1. Mt Fuji is actually a Stratovolcano!
Not only is it one volcano – it’s three! The mount is three separate volcanoes placed on top of one another. The bottom layer is the Komitake volcano, then the Kofuji volcano, then Fuji, which is the youngest.
2. Its shape is unique
Mt. Fuji has a very distinctive cone shape, which is very unusual for a volcano.
3. There is only a small window to trek Mt. Fuji
If you have opted for the ACTION post event tour and are off up Mt. Fuji, you have hit the jackpot! The climbing season is VERY SHORT; it starts at the beginning of July until the last week in August!
4. Mt. Fuji Is the tallest mountain in japan!
Geographically, Mt. Fuji is the tallest mountain in Japan and stands at 3,776 metres (12,380 feet).
5. A monk was the first to climb mt. Fuji
The first known ascent of Mt. Fuji was in 663 by a monk. The Mt. was commonly climbed my men. However, women were not allowed to climb until the 19th century! The first woman to ascent was Lady Fanny Parkes in 1867.
6. Mt. Fuji has a military background
The volcano is also known for being home of the warrior culture in Japan – the Samurais used the area for training. More recently, military camps from both Japan and the USAhave operated from Mt. Fuji.

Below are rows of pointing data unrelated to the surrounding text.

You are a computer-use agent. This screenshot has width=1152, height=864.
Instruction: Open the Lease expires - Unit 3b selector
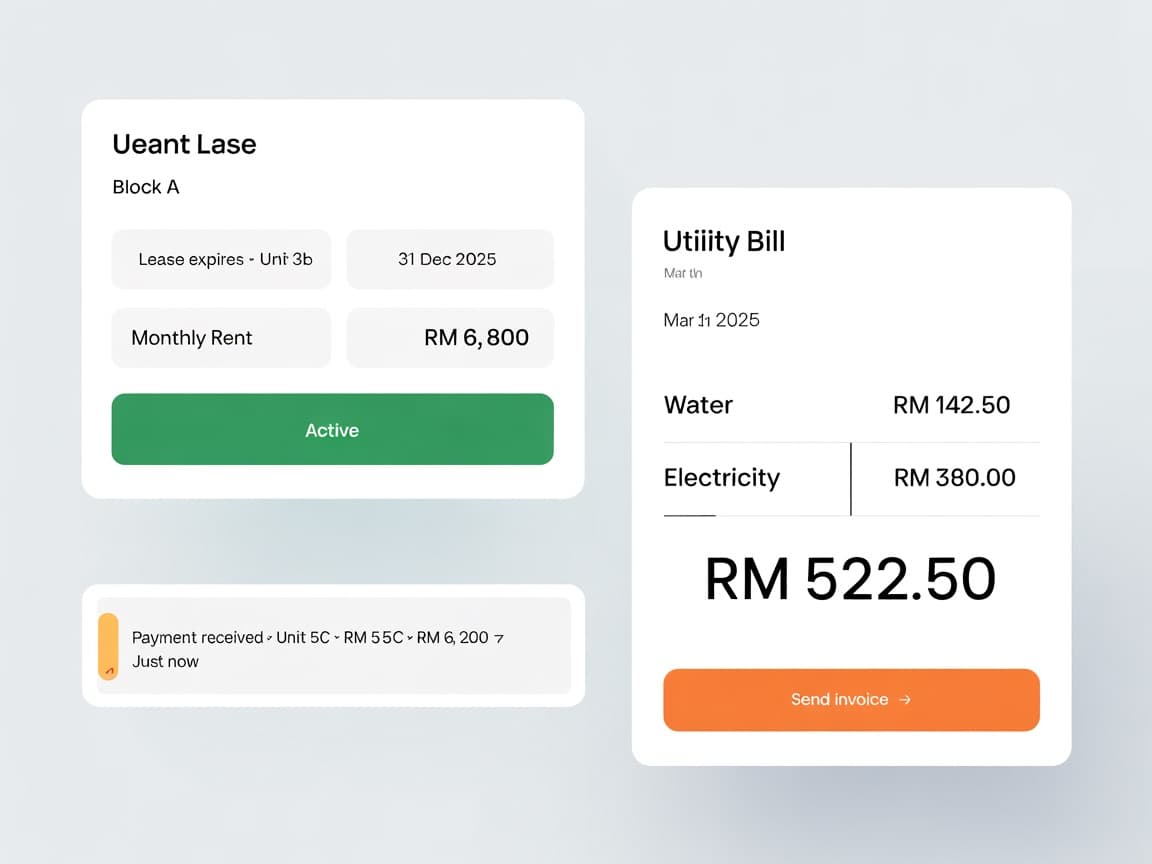pos(220,259)
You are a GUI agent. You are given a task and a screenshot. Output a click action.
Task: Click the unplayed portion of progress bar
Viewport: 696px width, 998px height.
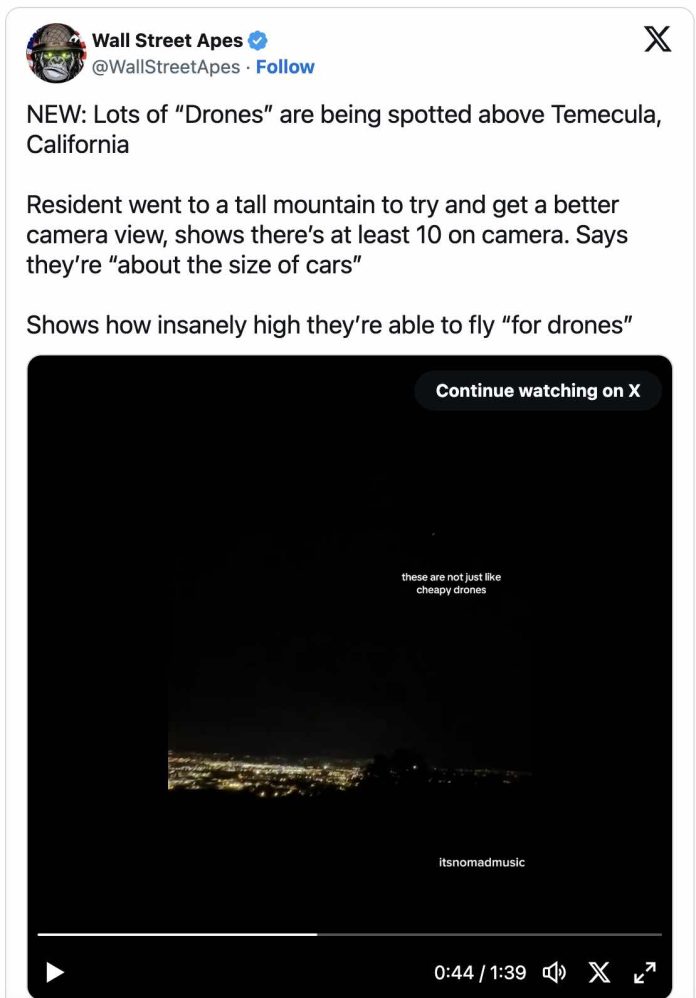(x=490, y=934)
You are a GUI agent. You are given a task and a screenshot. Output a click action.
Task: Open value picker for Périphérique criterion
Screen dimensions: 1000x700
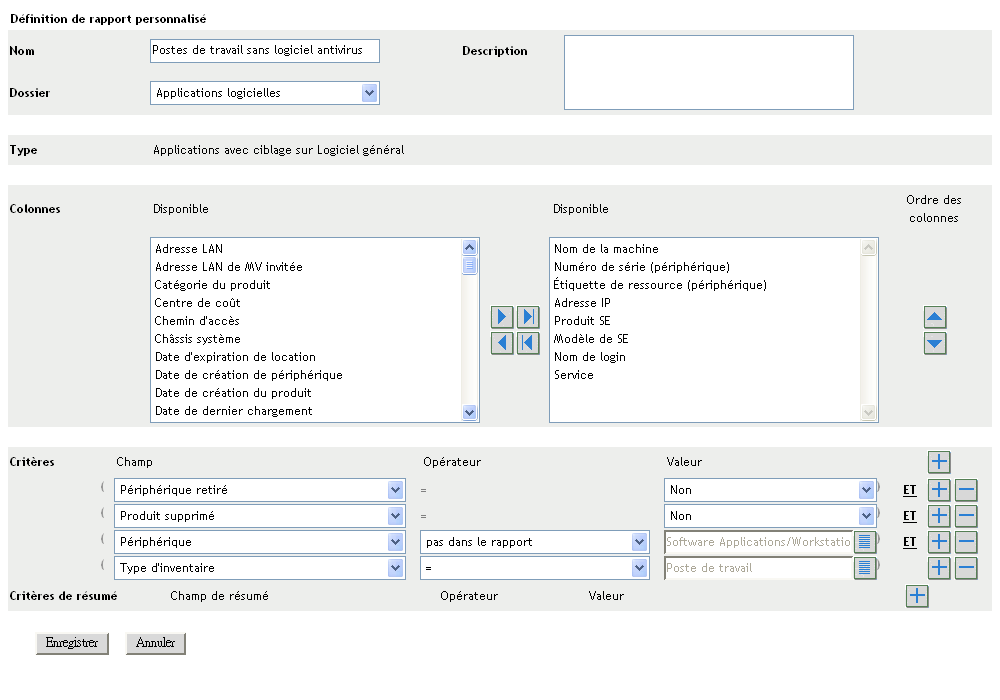tap(865, 542)
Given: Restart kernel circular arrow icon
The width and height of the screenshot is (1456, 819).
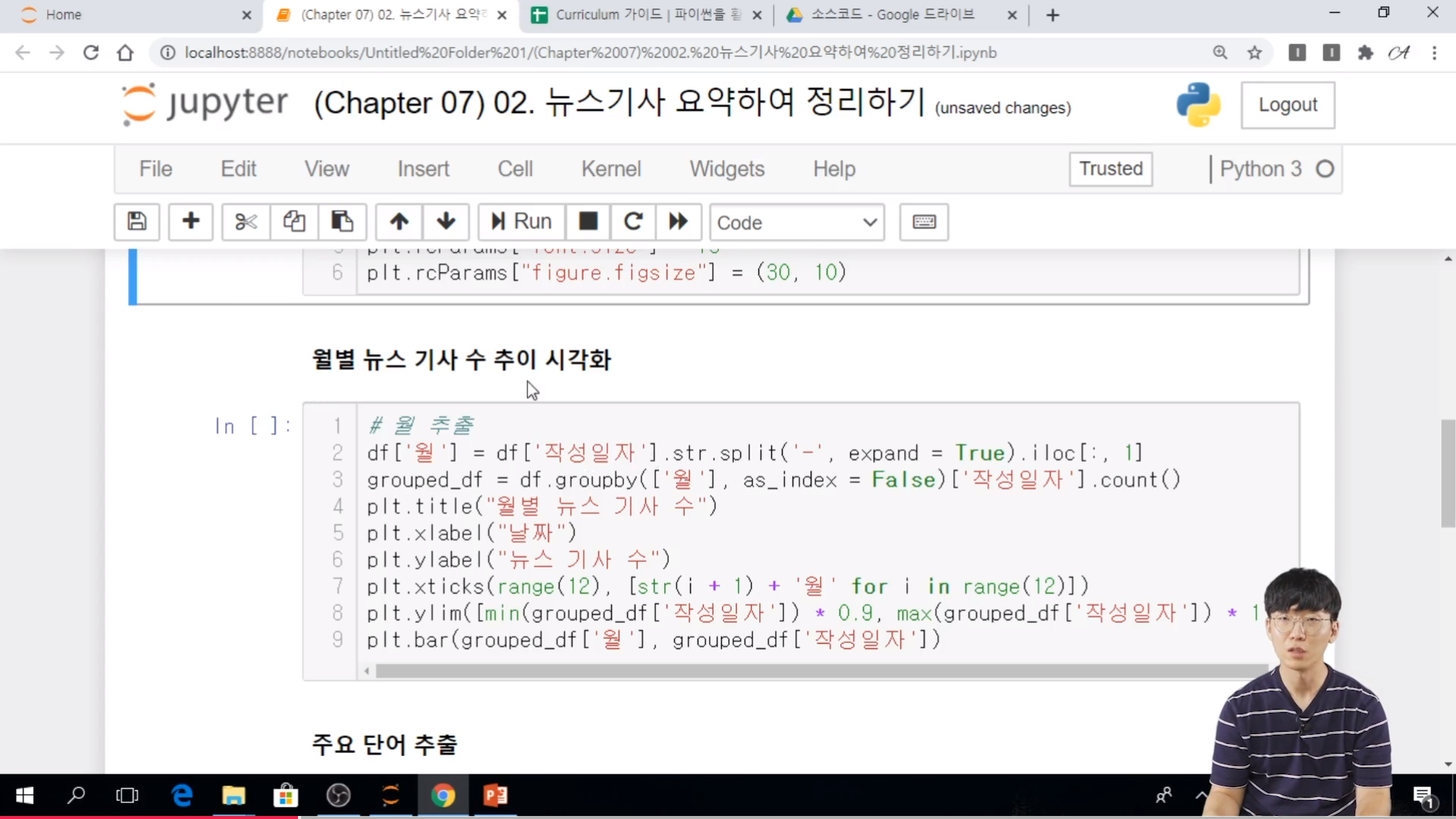Looking at the screenshot, I should pyautogui.click(x=633, y=221).
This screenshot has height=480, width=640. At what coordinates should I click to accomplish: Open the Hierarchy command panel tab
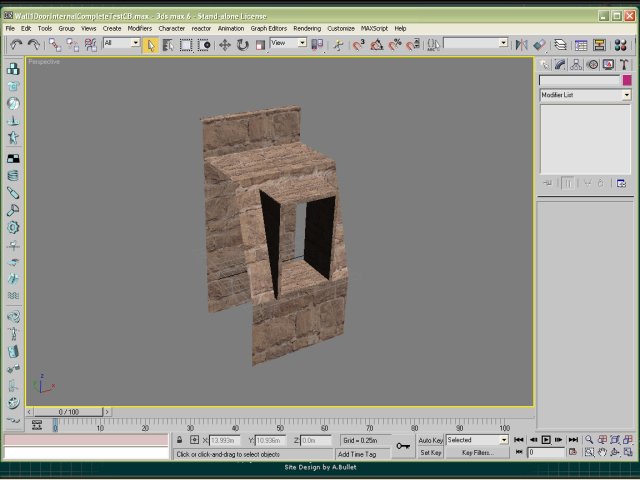[577, 65]
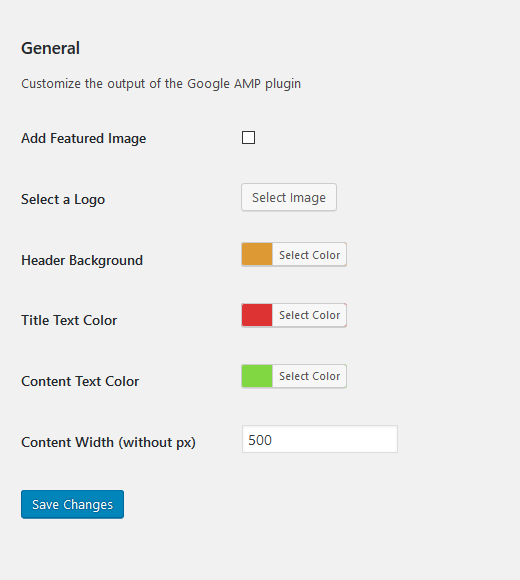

7. Mt. Fuji is still active!
Mt Fuji is indeed still active. Although, the last time it erupted was in 1707, over 300 years ago!
8. Climbing Mt. Fuji could be easier thank you think!
It would take the average person between 4 and 8 hours to trek the summit – piece of cake!
9. Donations are welcome!
Whilst you can trek the mount for free, the Shizuoka & Yamanashi government started accepting donations of 1,000 Yen in 2013, to fund the area for conservation.
10. Influence on Japanese culture
The unique shape of Mt. Fuji has influenced much of Japanese culture. It has been the inspiration to Japanese poetry, music and art. The artist Katsushika Hokusai has painted 36 views of Mt. Fuji.